The concept of social justice has long been owned by those on the Left of British politics. For decades, in part through ideological resistance and in part through laziness, many Conservatives surrendered this political territory to Labour and Liberal politicians.
The Left, especially the Labour party, claimed a monopoly on the issue and won the right to define the terms of the debate. Whenever people on the Right did engage with the challenges of poverty, disadvantage and inequality, too often they did so with judgement not grace, with condemnation not compassion.
As we enter the fourth year under this government it is right to make assessment of progress in how the Conservatives have come in redressing this deficiency.
Writing for the Centre for Social Justice (CSJ) in 2010, Iain Duncan Smith identified five things which had to change in the way politicians set about helping people with multiple needs. They were: a programme of prevention; a joined-up approach in Whitehall and at local level; the utilisation of the key worker model; an effort to reduce worklessness and commissioning for outcomes, not only to ensure better value for taxpayers but to invest in life-change rather than process.
The work of prevention, by its very nature, is difficult to measure and can take years to bear fruit. It also offers little help to those already in the depths of difficulty.
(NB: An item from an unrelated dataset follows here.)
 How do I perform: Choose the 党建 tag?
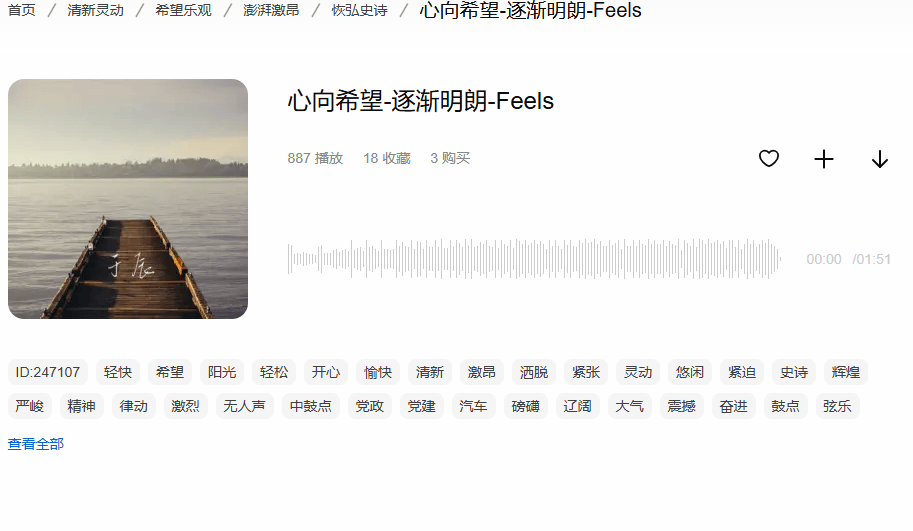[x=421, y=406]
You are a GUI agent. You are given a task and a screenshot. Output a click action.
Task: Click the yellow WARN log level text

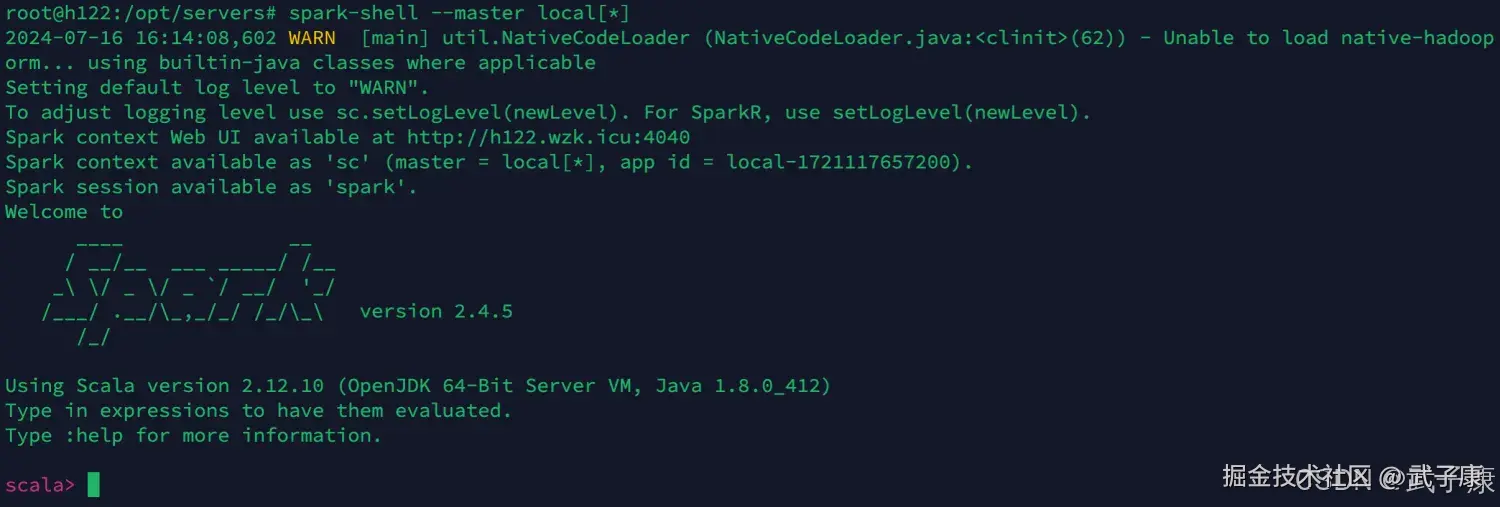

But it is crucial and we should encourage all politicians to lay stronger foundations for the future, even if the credit falls to their successors years later.
With this in mind, the Coalition should be commended for its introduction of the Early Intervention Foundation, breaking new ground in the funding of relationship support, the Troubled Families programme and some important education reforms, including a new commitment to provide financial literacy lessons for young people.
More disappointingly though, we have seen much less progress in terms of drug and alcohol education, and radical action to stabilise family life has fallen victim to Conservative/Lib Dem compromises.
Efforts have also been made to bring more co-ordination across Whitehall on social justice issues. The establishment of the Social Justice Cabinet Committee provides a useful forum for ministers to agree policy, work through disagreements and try to avoid ‘silo strategies’. This committee should be retained by whoever enters office in 2015.
The task for the next phase of joined-up government, however, has to be improving the use and sharing of data, as well as more effective local and national budget sharing agreements which target specific areas of geographical need.
The Troubled Families model is perhaps the most high-profile of the initiatives built on the key worker principle. Not only is the programme designed to provide help for families with numerous needs, it pioneers a new approach which aims to avoid the duplication, waste and inconsistent intervention which has characterised the experience many such families have known. It could certainly be improved and the language used to ‘sell’ it has been disappointing at times but as a model it holds great potential for the future of public service delivery and multiple disadvantage.
Very welcome progress has also been made in relation to reducing worklessness. Under the previous government the number of households where no member has ever worked almost doubled from 136,000 to 269,000 between 1997 and 2010. Looking ahead, reform along the lines of the Australian approach is required to maximise the efficacy of Job Centre Plus, and the Work Programme model could be reviewed to consider how smaller charities might be engaged to move those furthest from the workforce back into its view.
The fifth and final of the themes identified by Iain Duncan Smith, commissioning for outcomes, has become a major focus for ministers. Across the public policy community there is agreement that payment-by-results is right in principle, and probably irreversible, though concerns remain about implementation and its ability to positively impact on those with the most complex needs.
The shift to commissioning for outcomes, and the idea that through social investment other funders can hold the risk, is beginning to transform the way public services are designed. A positive start has been made, namely through the introduction of 13 Social Impact Bonds, the establishment of Big Society Capital, the Innovation Fund and the way in which Britain’s leadership on social investment was recognised by the G8 last year. But this must mark only the beginning. The social investment market remains small and poorly understood. Moving it from pilot to general practice will be the real test for a new government.
The economic backdrop has made life tougher for those on the margins of our society. But it is not possible to spend your way out of multiple disadvantage – the last government proved that. There will never be a welfare cheque big enough to lift all people out of poverty and to deal with the root causes of deprivation. Instead, we need a reliable safety net and we need to change the way services are delivered. That is what really changes lives, in good times and bad.